TOOL TIP: If you're using a hand brace with a lead-in-screw tip on the end of the drillbit, drill the countersink FIRST, otherwise there's nothing for the lead-in screw to grab into except "air".
TOOL TIP: The countersink bit size (diameter) is determined by the outside diameter of the lag bolt washer you use.

My hand brace and countersinking drill bit with lead-in screw tip (shown on left).

I needed a helper (again) to hold the angled wood supports in place while I fastened the lag bolts with a socket wrench.

Note the angled countersink where the bolt attaches to the wooden angled support.

A pair of lag screws (with washers) were attached through the outside of each corresponding beam and into the upper portion of each angled wood support.

Two lag bolts hold the upper end of the wood angled support to the long beam. (If you look closely, you'll see my oopsie, two extra holes drilled to the right of the existing lag screws. Well...I never said I was perfect.)

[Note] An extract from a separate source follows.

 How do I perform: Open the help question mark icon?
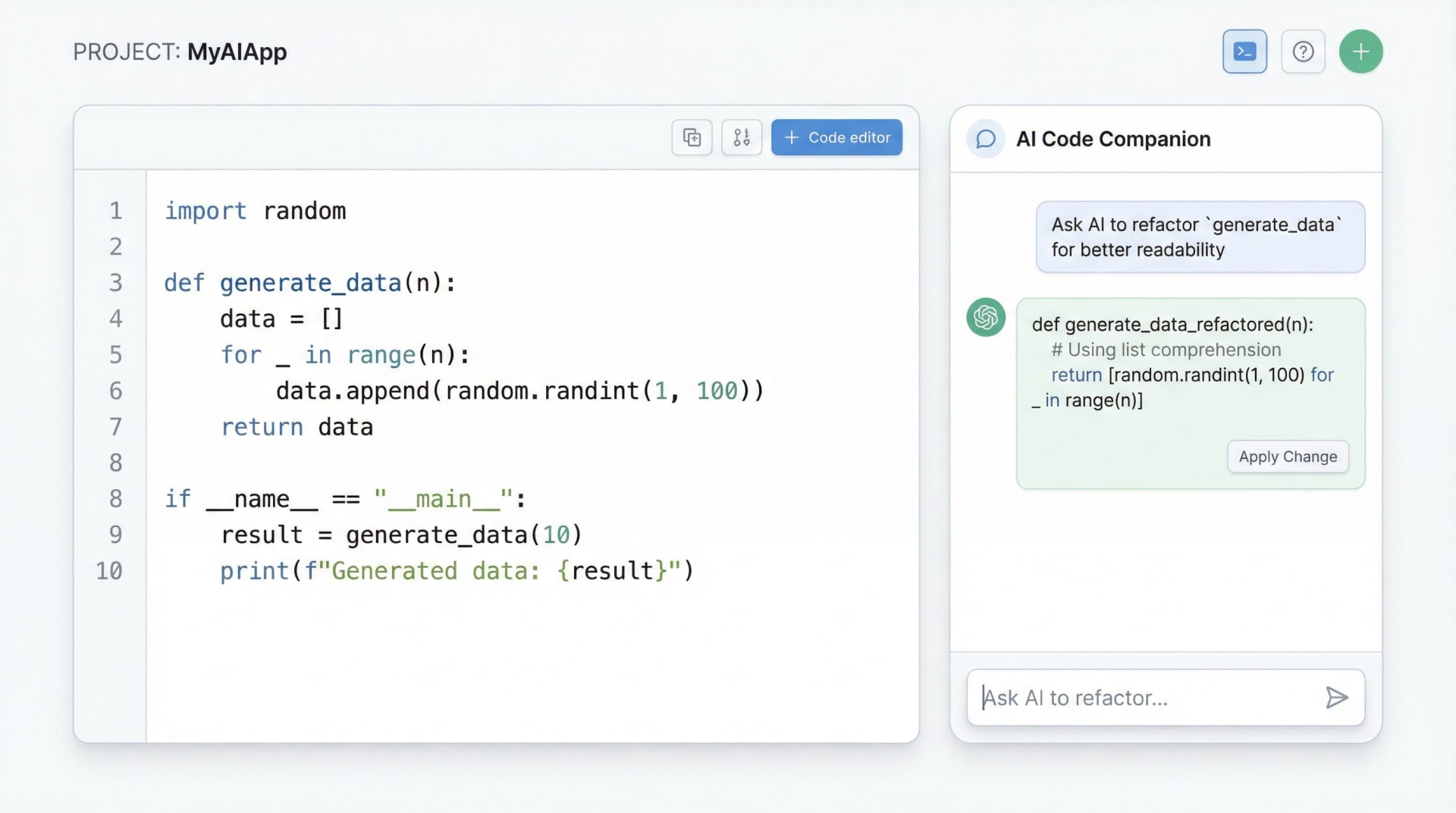tap(1303, 51)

I placed a couple of 2 by 4's on top and gently eased the vine up to its new location. Then I slipped additional 2 by 4's into place along the long beam while a helper continued lifting the vine (for clearance) with the aid of a long stick.

This is the arbor today. Picture was taken in early spring, the grapevine is just beginning to leaf out and Cookie, our dog, is standing in the rain. She is part Yellow Lab, but definitely not a "water dog", so go figure.

The finished arbor has been in place about a year and I expect it to last at least 30 years. I used pressure-treated lumber and galvanized hardware throughout. The bottoms of the posts should drain freely in the crushed rock.

The arbor is shown with the grapevine in full bloom last summer. That's a cherry tree in the right foreground.

I'm guestimating our rebuilt arbor cost about $500, including forms, hardware and lumber. I bought my materials during the recent housing boom. Perhaps one could build one for less today. If you do, DON'T skimp on the quality of your materials. There's a lot of labor in this project, so you'd want it to last a LONG time.

I cut up the old cedar arbor into small pieces and split it. It had never been treated or painted, so it provided lots of kindling for the firepit.